Tagebuch gesucht. Von 1988. Hat lange gedauert. Alle in der Wohnung in verschiedenen Regalen verstreut. Doch noch gefunden. Geblättert, eine Begegnung gesucht. Aber vorher und nachher... was für eine Intensität der Einträge. War das die Jugend... oder die absolute Privatheit? Nichts davon ist peinlich. Fast bin ich eifersüchtig auf die Qualität, die Intensität... sogar
Wortgewalt scheint mir nicht übertrieben. Und die Patina auf dem Papier. Und wie idiotisch, manche Bücher mit Bleistift zu schreiben. Dabei mochte ich die Härte von Bleistiften nie besonders. Es verblasst. Aber irgendwann löst sich alles auf. Ich werde wahrscheinlich für
Victor einen Eintrag abfotografieren.

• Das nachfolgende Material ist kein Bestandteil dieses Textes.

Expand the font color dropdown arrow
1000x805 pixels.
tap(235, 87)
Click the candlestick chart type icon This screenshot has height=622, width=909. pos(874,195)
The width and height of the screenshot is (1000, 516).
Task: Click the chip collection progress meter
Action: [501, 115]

Vielleicht auch den davor und danach, damit er den Kontext besser ermessen kann. Er konnte sich nämlich erinnern, rekonstruieren, dass wir uns 1988 noch einmal, für einen Abend in Berlin begegneten. Ich hatte es vergessen. Verdrängt. War in Gedanken woanders. Er wusste es noch. Und weil er niemand ist, der phantasiert, musste es stimmen. Und er hatte recht. Ich werde den Eintrag abfotografieren. Heute nicht mehr, aber morgen vielleicht. Oder übermorgen. Ich treffe ihn am elften Mai in Wien. Verrückt alles. Vielleicht lerne ich wieder, wahrhaft bewegende Einträge zu verfassen. Scheiß drauf. Man lebt nur einmal. Wozu bloggen, wenn alles an der unverfänglichen Oberfläche bleibt? Bliebe. Unfug. Vergangenheit bewältigen. Und Gegenwart. Und die Zukunft. Alles.